デモの有効性

inumash2005-12-19

僕の職場は渋谷宮益坂の並びにあって、目の前は普段から人通りが多く、パトカーや救急車のサイレン、車のクラクション、夜には人の奇声などなかなかに賑やかなのだが、時々デモ隊に出くわすことがある。

別に活動の是非は問わない。ただ、「下手糞だな」とか、「センス悪いな」なんて思ってしまう。

僕は一昨年、イラク戦争に反対するサウンド・デモによく参加していた。

そこは旧来のデモとは少し違って自由な雰囲気と、楽しさと、ちょっとしたアクシデントや危険があって、今までにない体験をすることができた。

DJマユリがビースティの「ファイト・フォー・ユア・ライト」を鳴らした瞬間は今でも忘れない。
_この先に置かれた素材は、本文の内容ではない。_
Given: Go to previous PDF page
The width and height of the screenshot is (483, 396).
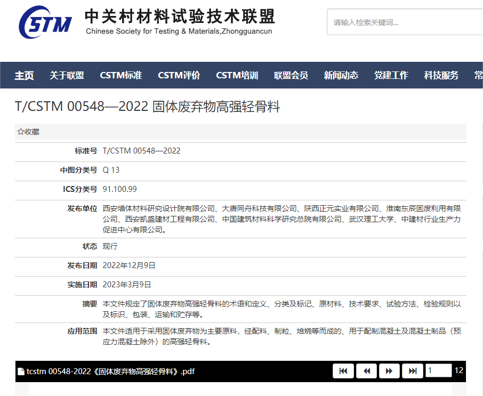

(後に野田努さんがそのことをrimix誌で興奮気味に書いていて、それが当時23歳の僕とまったく同じ感想だったので笑ってしまった)

サウンド・デモ自体は、形式としては今も続いているものの、警備する側のノウハウの蓄積と、「音楽を鳴らす」という行為自体の形骸化によって、有効性はなくなってしまったと思うのだけれど、それでもあの行為(現象と呼んでいいのかもしれない)は確かに多くの人に感覚の変化をもたらしたと思う。(それは多分、レインボー2000やフジロック、メタモルフォーゼなどのフェスやレイブと地続きなんだろう)

それまでは、「都市の路上」に相応しい音楽なんて、考えもしなかった。

それも、メディアが創り出した幻想の「ストリート」ではなく、亜種や雑種に溢れた、交配地としての「路上」。そこで鳴らされてこそ、本当に意味のある音楽も確かに存在するって事を、この体験を通じて初めて知った。

例えばこんな音楽。

ANTIBALAS/Who Is This America?(http://www.amazon.co.jp/exec/obidos/ASIN/B00025ETIM/250-6466209-8695427)

音楽は鳴らされる場所によって大きな力を発揮する。音楽が必要な場所は、何もコンサート会場やライブ会場に限られているわけじゃない。